Jean entertains her young stepdaughter Leah with drawings and fairy stories – but the two grow sadly estranged in this haunting novel with its own fairy-tale similarities

5 August 2023

9:00 AM

5 August 2023

9:00 AM

Take What You Need Idra Novey

Daunt Publishing, pp.256, 9.99

All writers studying their craft should be encouraged to try translation, thinks Idra Novey, the Pennsylvania-born novelist, poet and, si, translator. Working in another language confers the freedom to slip out of their own voices, developing their own tone in the process, she told one interviewer.

On the strength of Novey’s third novel, Take What You Need, an adept tale about an estranged stepmother and daughter set in a fictional former steel town in Appalachia, all writers should heed her advice.

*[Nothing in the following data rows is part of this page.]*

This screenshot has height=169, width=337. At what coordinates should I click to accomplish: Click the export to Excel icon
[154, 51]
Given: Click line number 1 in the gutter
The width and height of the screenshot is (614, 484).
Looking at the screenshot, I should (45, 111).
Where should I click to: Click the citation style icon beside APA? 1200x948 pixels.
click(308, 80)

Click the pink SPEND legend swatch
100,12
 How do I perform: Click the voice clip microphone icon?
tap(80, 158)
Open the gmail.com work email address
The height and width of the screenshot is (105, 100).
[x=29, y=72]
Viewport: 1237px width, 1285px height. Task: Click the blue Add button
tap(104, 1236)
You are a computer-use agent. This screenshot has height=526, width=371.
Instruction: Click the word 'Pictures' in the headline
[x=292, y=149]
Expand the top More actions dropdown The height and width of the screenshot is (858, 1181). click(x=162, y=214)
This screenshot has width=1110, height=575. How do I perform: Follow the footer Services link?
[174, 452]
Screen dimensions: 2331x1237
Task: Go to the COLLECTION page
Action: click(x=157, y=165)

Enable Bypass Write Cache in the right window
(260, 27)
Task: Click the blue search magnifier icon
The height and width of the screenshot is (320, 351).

In spare, affecting prose, she moves effortlessly between her two first-person narrators: sixty something Jean, and Leah, who was ten when Jean walked out on Leah’s dad, leaving a child in mourning for the woman who had brought her up on fairy tales while drawing chalk castles on the driveway.


Novey, whose works in translation include Clarice Lispector’s The Passion According to G.H., picks up their story decades later. Leah has heard that Jean is dead and is struggling with the revelation while driving back from Long Island City, Queens, to her former hometown in the southern Allegheny Mountains, which Jean never left. Also news to Leah is that Jean had become an artist in her old age, welding metal towers in her living room. She died from slipping off a ladder, or so Leah is told by a man called Elliott who had been living with Jean.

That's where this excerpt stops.